Demolition Raqs Media Collective
Demolition is an action undertaken by judges, urban planners, policemen, and military personnel in order to selectively (and needlessly) demonstrate the laws of Newtonian mechanics to hapless citizens. Structures rise only to prove that they can fall. History attests to gravity. All things that are built will become ruins some day, but the natural process of ruination generally follows a rhythm that is consonant with the flux of animation and abandonment meandering through time as people settle and then desert sites, build, and forget cities. Occasionally, an earthquake, a plague, or an invasion might hasten the process of decay, but left to themselves, human settlements grow and layer themselves to accommodate their own futures without necessarily canceling out their pasts. Demolitions ensure that they are not, in fact, left to themselves.
While falling walls and crumbling beams attest to the eventual action of time on materials, a demolition (an earthquake caused by the rustle of paper in a court or the corridors of power) is history on speed. The instruments of demolition are documents, surveys, identity cards, forms, hammers, bulldozers, excavators, wrecking balls, and occasionally bombs and artillery shells. While a demolition may be completed using a bomb or a bulldozer, it is triggered by a survey, a judgment or a document. The destiny of that which is demolished hinges on its not being able to prove its entitlement to occupying the ground on which it stands. It is sometimes found that the majority of a city’s inhabitants may in fact not have access to this entitlement. Their fate is a fragile house of cards awaiting the angry breath of an order and its ordinance.

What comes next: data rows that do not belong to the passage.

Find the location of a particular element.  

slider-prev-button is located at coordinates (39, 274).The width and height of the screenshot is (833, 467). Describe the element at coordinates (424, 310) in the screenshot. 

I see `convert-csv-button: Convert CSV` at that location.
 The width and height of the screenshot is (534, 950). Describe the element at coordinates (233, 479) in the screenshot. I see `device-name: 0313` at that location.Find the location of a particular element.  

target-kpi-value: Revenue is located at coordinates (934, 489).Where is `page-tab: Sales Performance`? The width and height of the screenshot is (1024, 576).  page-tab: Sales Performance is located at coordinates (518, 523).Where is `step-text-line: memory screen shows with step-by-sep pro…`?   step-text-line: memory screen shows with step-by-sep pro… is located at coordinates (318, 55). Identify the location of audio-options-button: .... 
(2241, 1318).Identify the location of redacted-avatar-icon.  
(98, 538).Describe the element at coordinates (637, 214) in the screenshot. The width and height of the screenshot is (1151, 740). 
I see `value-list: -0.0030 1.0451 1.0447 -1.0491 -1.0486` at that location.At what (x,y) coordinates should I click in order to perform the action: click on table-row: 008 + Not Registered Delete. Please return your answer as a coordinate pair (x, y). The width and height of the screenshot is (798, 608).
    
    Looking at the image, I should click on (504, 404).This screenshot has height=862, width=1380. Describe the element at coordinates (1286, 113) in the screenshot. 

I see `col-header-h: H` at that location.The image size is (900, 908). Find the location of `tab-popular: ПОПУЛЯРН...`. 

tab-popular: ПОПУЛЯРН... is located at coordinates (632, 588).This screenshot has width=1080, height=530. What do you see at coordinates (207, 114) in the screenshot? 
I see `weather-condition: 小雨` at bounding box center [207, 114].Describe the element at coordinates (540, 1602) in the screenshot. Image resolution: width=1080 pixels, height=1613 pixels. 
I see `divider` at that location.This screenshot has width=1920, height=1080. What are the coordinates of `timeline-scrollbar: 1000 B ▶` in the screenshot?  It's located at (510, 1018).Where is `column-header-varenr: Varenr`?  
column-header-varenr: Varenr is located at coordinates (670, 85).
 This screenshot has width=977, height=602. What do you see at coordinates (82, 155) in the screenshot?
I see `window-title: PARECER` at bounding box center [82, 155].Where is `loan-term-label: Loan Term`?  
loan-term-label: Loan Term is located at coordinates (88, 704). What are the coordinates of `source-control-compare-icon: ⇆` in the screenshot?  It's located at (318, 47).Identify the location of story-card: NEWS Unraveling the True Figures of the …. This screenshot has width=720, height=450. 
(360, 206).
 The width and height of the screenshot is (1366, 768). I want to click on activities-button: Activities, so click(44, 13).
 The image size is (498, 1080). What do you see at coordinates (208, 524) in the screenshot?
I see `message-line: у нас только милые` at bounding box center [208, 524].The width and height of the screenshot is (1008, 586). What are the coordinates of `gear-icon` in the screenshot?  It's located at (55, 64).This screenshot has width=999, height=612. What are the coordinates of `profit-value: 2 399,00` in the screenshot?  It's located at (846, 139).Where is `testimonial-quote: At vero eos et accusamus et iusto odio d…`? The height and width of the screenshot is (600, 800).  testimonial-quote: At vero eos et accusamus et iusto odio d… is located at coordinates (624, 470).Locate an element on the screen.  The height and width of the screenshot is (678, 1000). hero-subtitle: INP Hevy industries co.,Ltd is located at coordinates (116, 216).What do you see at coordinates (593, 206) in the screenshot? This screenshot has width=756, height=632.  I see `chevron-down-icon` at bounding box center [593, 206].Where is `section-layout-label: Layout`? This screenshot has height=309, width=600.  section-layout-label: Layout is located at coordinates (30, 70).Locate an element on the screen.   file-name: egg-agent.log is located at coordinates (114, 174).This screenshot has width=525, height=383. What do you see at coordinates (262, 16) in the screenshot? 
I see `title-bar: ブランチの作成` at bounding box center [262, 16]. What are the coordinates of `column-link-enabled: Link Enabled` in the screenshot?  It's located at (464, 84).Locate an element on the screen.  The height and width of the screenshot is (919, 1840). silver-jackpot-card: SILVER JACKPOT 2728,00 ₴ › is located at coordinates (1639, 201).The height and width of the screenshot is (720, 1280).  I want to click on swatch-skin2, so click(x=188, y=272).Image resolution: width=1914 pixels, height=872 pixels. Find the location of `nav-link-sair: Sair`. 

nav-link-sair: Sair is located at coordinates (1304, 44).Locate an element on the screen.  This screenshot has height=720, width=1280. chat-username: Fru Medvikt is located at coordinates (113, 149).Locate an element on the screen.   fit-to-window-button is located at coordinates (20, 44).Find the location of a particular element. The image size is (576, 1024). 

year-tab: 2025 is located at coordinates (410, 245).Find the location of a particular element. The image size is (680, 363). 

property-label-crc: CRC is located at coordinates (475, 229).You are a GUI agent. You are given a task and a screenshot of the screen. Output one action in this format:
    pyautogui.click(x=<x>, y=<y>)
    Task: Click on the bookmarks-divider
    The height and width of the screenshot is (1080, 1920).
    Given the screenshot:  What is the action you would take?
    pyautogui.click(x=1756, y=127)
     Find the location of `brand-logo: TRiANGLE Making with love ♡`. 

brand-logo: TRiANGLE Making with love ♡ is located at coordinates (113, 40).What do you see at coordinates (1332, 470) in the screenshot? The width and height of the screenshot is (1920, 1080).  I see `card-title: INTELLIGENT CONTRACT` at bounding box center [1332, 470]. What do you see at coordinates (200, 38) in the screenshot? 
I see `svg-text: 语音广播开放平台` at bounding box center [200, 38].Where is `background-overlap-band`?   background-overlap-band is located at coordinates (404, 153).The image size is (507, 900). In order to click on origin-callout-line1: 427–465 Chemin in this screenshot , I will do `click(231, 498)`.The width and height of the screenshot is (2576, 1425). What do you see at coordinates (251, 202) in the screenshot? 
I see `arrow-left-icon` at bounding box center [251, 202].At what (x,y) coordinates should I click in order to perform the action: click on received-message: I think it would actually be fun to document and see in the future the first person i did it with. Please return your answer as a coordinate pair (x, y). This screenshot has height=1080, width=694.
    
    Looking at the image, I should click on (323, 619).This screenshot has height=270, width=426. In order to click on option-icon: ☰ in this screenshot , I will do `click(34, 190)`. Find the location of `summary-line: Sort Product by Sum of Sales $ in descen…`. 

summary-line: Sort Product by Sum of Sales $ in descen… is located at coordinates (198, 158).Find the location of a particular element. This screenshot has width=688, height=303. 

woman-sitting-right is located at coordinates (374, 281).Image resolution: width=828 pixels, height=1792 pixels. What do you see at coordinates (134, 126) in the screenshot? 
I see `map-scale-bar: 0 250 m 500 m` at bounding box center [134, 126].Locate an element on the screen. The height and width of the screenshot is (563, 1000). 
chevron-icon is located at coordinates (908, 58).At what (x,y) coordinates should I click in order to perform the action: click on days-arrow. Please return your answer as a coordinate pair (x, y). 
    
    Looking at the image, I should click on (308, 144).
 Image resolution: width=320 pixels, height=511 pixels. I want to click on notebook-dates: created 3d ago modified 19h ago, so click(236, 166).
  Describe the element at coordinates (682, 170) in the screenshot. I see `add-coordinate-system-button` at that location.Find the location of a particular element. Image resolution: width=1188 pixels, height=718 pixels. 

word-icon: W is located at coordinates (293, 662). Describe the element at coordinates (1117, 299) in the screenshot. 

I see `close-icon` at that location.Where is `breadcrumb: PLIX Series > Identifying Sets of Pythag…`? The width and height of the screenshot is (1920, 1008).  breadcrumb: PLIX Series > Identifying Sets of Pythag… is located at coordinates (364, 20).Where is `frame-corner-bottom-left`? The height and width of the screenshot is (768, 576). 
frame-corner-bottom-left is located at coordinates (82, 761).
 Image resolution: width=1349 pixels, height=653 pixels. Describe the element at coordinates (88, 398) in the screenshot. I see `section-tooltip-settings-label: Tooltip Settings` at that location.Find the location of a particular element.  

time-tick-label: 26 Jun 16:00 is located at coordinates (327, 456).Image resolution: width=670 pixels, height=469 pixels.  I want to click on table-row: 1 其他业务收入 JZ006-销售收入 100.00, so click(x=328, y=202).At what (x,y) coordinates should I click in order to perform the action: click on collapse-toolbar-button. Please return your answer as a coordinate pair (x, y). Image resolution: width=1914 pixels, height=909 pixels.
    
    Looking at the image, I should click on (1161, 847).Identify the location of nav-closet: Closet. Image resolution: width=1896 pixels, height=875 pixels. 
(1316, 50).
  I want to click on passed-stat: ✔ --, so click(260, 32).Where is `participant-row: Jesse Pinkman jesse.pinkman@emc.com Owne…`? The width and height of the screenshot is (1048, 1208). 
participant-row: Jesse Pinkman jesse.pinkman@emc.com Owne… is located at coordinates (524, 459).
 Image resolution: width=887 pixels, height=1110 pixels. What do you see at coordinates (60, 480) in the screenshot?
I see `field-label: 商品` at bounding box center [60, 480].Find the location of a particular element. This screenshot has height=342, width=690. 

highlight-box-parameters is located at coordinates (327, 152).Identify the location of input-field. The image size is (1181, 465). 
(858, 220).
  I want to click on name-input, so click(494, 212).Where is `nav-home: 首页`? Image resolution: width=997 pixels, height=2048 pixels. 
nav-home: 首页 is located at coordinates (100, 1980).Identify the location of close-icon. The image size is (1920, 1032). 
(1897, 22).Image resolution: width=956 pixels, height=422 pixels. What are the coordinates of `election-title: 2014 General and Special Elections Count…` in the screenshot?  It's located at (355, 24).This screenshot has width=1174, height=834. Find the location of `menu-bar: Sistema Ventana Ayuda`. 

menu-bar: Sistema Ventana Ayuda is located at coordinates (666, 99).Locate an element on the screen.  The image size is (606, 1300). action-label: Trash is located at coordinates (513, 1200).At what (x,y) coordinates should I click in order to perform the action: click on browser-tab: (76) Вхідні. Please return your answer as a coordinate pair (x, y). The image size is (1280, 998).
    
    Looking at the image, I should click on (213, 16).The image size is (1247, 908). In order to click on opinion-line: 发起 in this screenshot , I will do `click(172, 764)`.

Demolition means much more than the dismantling of a constructed structure, be it a house, a hamlet, a neighborhood or a city. It also means the sudden dissolution of a lifetime of labor, the destruction of affinities, histories, relationships, and ways of living, sharing, thinking, and dreaming. A demolition rewrites the destiny of a city by translating the violence of a decree into a hammer blow on the fabric of time. When a house is razed to the ground it is almost as if the life it contained were wrested out of time, as if the years and days spent in filling a structure (no matter how ramshackle) with the sound and breath of life, were suddenly reduced to nothing. A demolition is a wound, not only in space, but also in the body of time. A house can be built again, but the time taken to build the life that animated a house, once lost, can never be retrieved.